Paymaster Joseph Theodore Gedge (27 March 1878 – 6 August 1914) was the first British officer to die in World War I when HMS Amphion was sunk by a German mine. HMS Amphion was also the first British vessel to be sunk during World War I.

In 1929 the Royal Navy instituted the Gedge Medal, the first medal for professional merit that had been given to the Accountant Branch of the Royal Navy. He was further commemorated when his old school named a science block in his memory, raising a fund that was supported by Fleet Lord Jellicoe.

==Life==
Joseph Theodore Gedge was born on 27 March 1878, the son of Rev. Edmund Gedge. He was educated at St John's School, Leatherhead, and joined the Royal Navy in 1896.

Gedge served on several ships during his career including, ironically, the fourth British vessel to be named Amphion as Assistant Paymaster. He served on HMS Brilliant when that vessel assisted the US Navy to protect foreign nationals during a revolution in Spanish Honduras. Gedge was moved to HMS Amphion (the fifth British naval vessel to be so named) which was to become the leading vessel of the 3rd Destroyer Flotilla, in defence of the Eastern end of the English Channel.

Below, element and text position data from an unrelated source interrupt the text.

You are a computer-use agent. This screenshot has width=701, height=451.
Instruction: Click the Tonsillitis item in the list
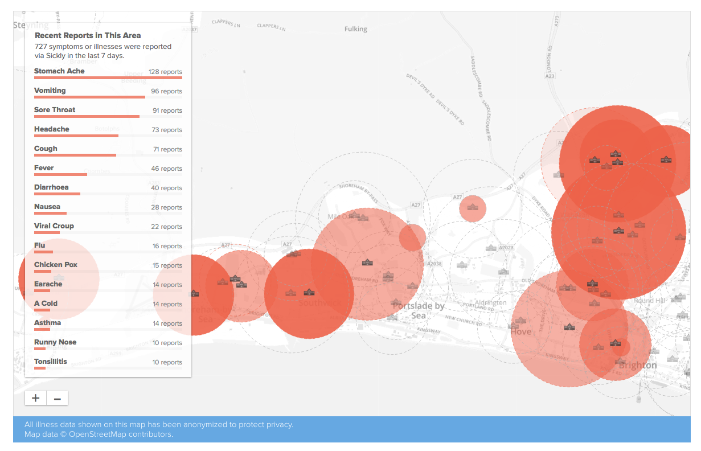(51, 362)
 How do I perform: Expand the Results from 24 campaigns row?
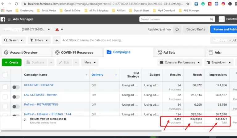pyautogui.click(x=25, y=120)
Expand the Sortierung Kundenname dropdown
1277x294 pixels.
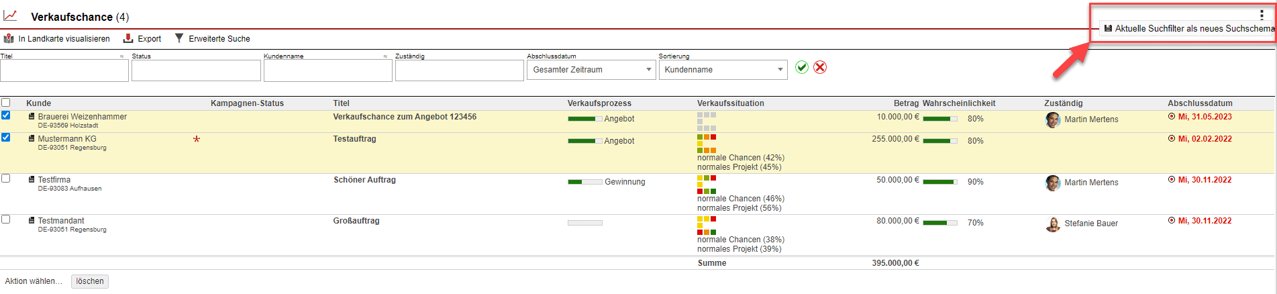[723, 70]
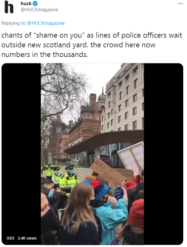Click the New Scotland Yard building sign
Screen dimensions: 187x247
[76, 142]
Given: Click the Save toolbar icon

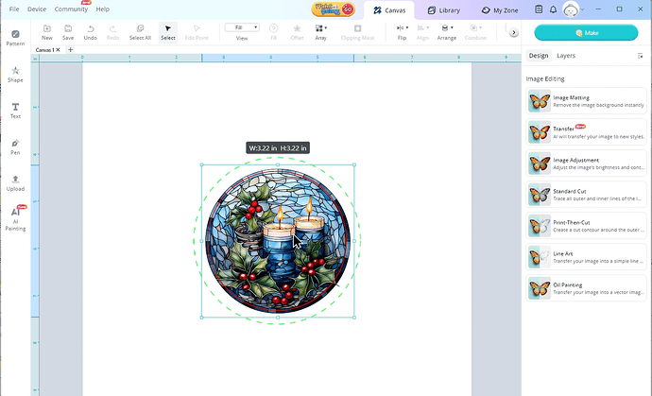Looking at the screenshot, I should (68, 32).
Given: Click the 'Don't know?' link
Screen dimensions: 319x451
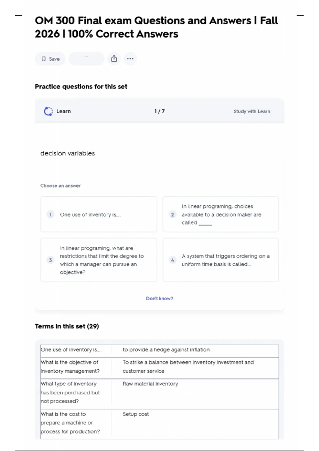Looking at the screenshot, I should (160, 298).
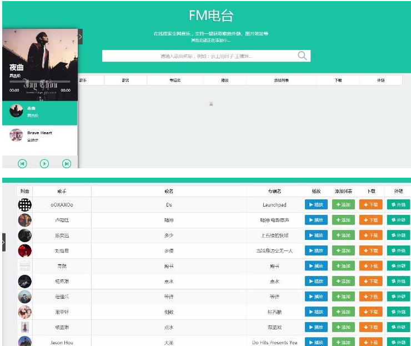
Task: Get external link for 刘惜君's song
Action: click(x=398, y=250)
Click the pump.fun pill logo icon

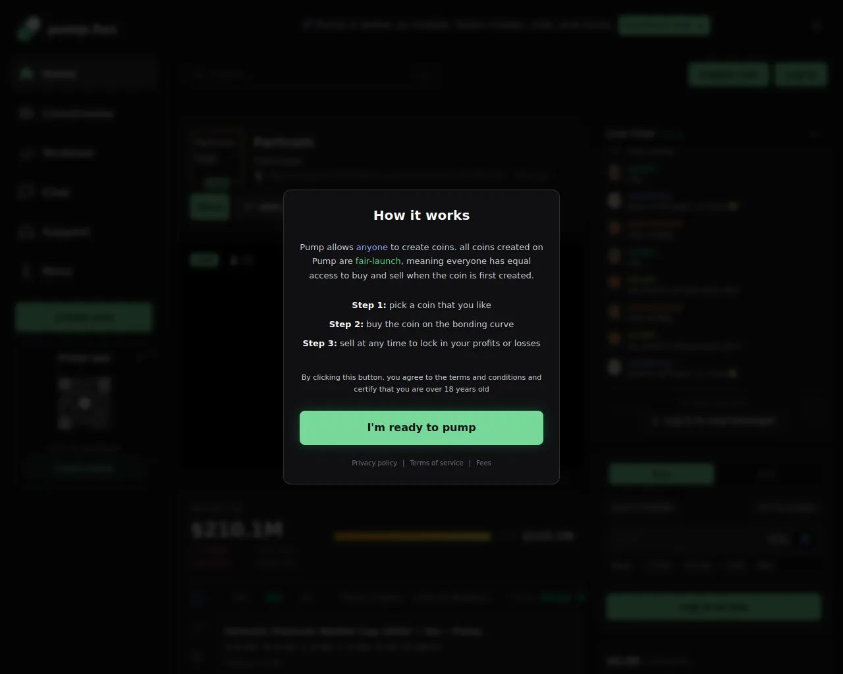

In the early stages of the war, HMS Amphion sank the German mine layer, SS Königin Luise, picking up 20 German survivors. After the successful sinking of the SS Königin Luise, the Amphion set off to avoid the mines that had been laid, but nonetheless struck one of them on 6 August 1914; 148 men were lost, including 18 of the German POWs, and Paymaster Gedge.

HMS Amphion was the first British vessel to be sunk during World War I.
Gedge was the first British officer to die in World War I.

In 1929 the Royal Navy instituted the Gedge Medal, the first medal for professional merit that had been given to the Accountant Branch of the Royal Navy. Gedge was further commemorated when his old school named a science block in his memory, raising a fund that was supported by Fleet Lord Jellicoe.